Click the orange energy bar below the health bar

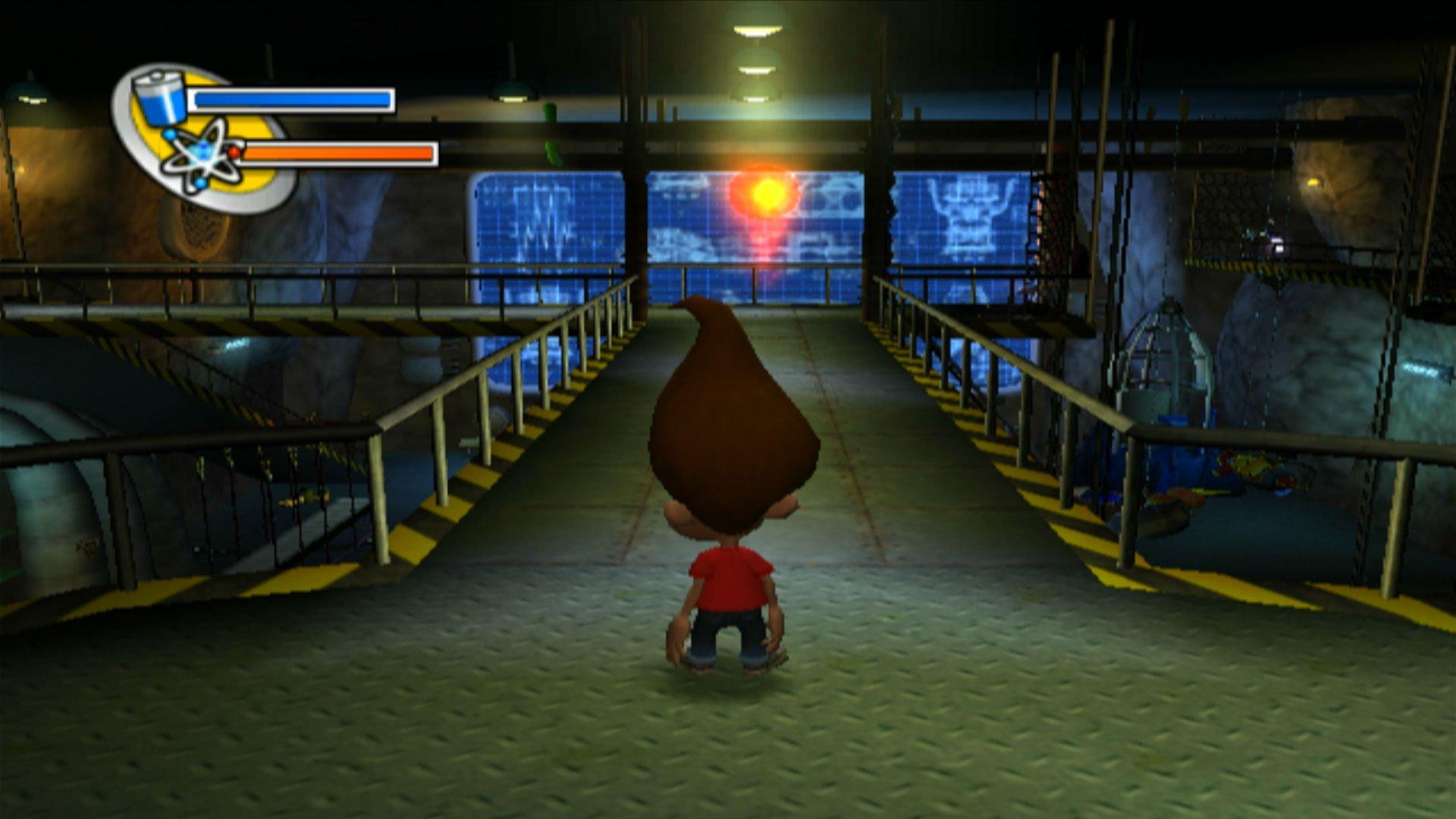[341, 154]
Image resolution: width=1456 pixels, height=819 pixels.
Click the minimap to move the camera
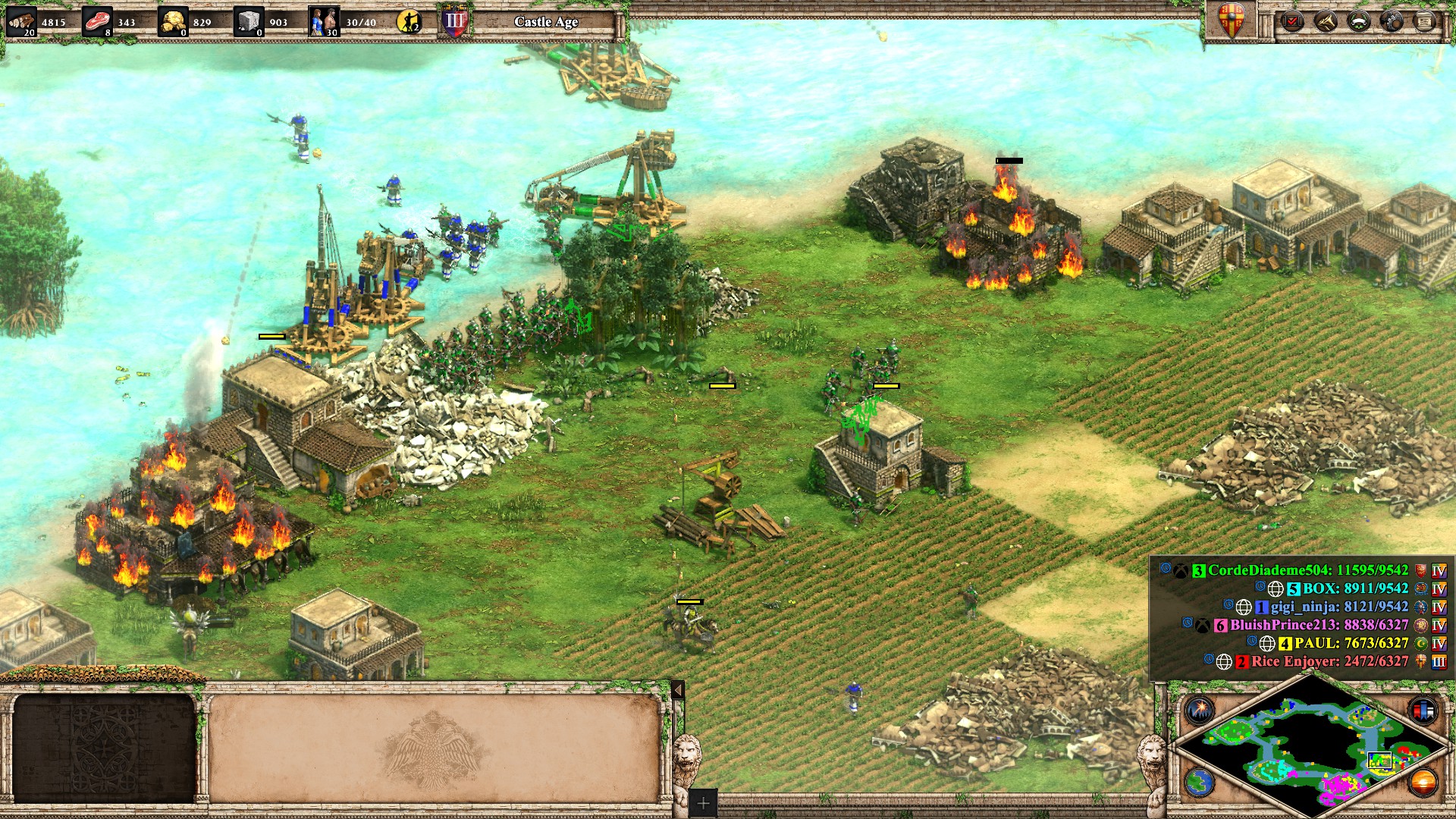pos(1312,751)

* * * * *

EXERCISE AIM: Output these entries as a two-column CSV with the columns entry_text and answer, one row for each entry. Put the entry's text and its answer each in a single quoted field, replace line breaks with spaces, and leave the pictures out.

OUTPUT:
entry_text,answer
"Click the orange energy bar below the health bar","[341, 154]"
"Image resolution: width=1456 pixels, height=819 pixels. Click the minimap to move the camera","pos(1312,751)"